━━━ SELECTION

Flat, but Not Shallow

Imagine an Unbearable Lightness of Being written by a woman who trusts that her readers are smart enough not to need Kundera’s philosophical preaching and you’ve got a taste of Karen Leh’s grievously ...

Imagine an Unbearable Lightness of Being written by a woman who trusts that her readers are smart enough not to need Kundera’s philosophical preaching and you’ve got a taste of Karen Leh’s grievously underrated first novel.

It’s July in the prairie town of Sparrow, Colorado, and ten-year-old Johnna’s mother is sleeping through a weeks-long depressive episode. Before her alcoholic father, a historian of the High Plains, left home months before, he promised to take his four children on a beach trip two hours northeast to Lake McConaughy, perhaps a remnant of the Western Interior Seaway that covered much of the Plains states a hundred million years ago. Hot and restless in the absence of parental supervision, Johnna makes a spur-of-the-moment decision to take her baby brother to the lake by bus, and leaves home without telling a soul. “Go, a fringed, silver voice insisted. Go.” When Johnna’s older brothers figure out what’s become of her, they steal their mother’s car to track her down.

━━━━━━

## YOUR INSTRUCTIONS
Restate the stretch from "Flat, but Not" through "underrated first novel." in the review, updating it so that "overlooked" replaces "underrated".

━━━ DATA EXCERPT

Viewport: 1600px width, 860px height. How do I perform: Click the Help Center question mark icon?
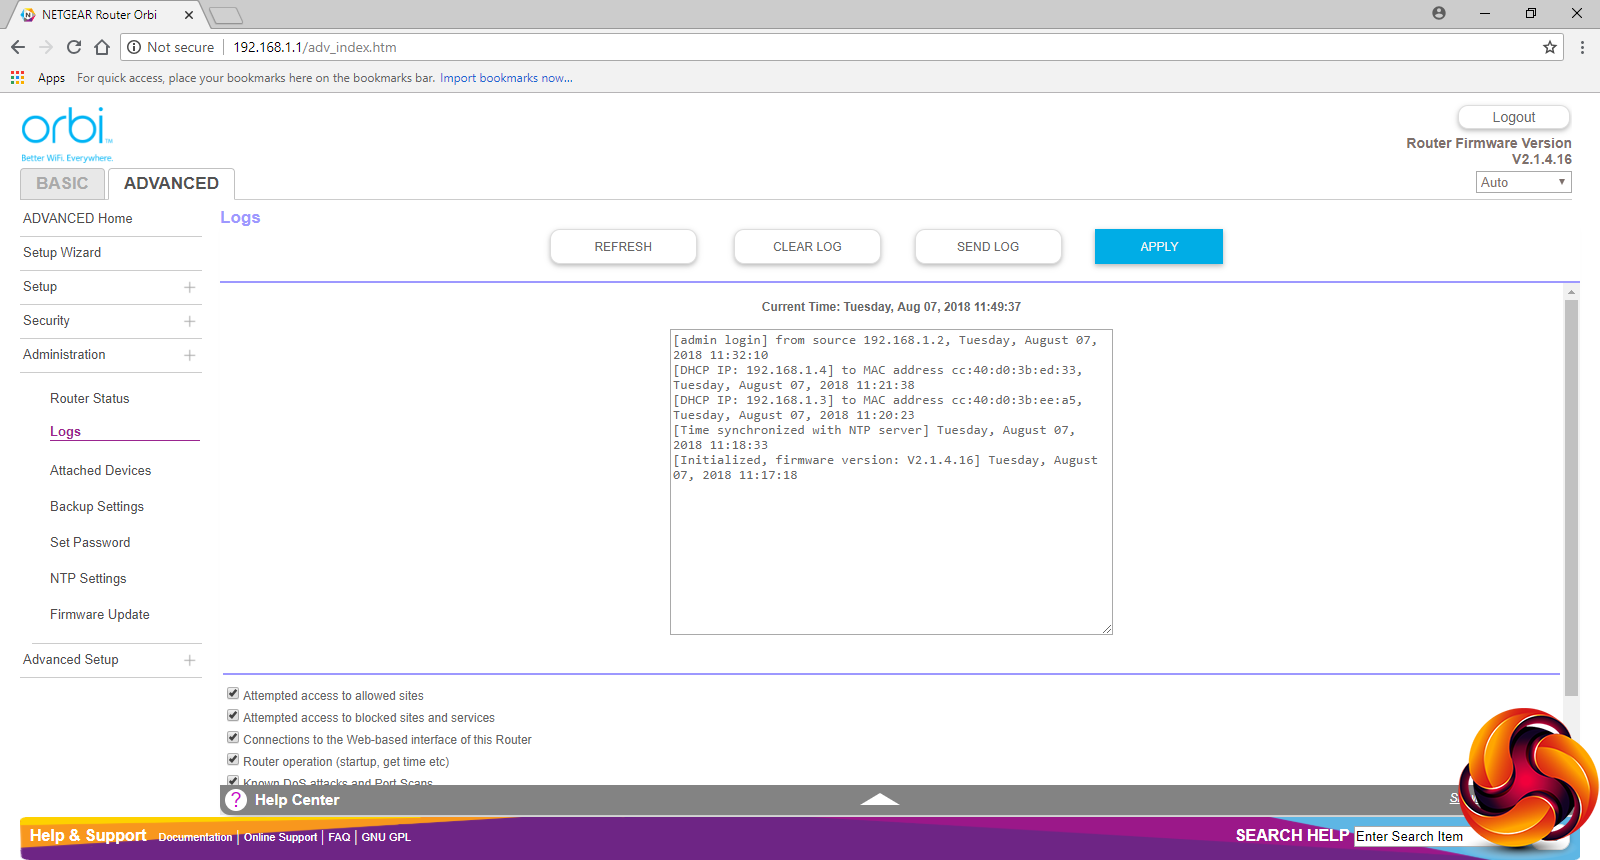pos(236,800)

━━━━━━

## EXPECTED ANSWER
Flat, but Not Shallow

Imagine an Unbearable Lightness of Being written by a woman who trusts that her readers are smart enough not to need Kundera’s philosophical preaching and you’ve got a taste of Karen Leh’s grievously ...

Imagine an Unbearable Lightness of Being written by a woman who trusts that her readers are smart enough not to need Kundera’s philosophical preaching and you’ve got a taste of Karen Leh’s grievously overlooked first novel.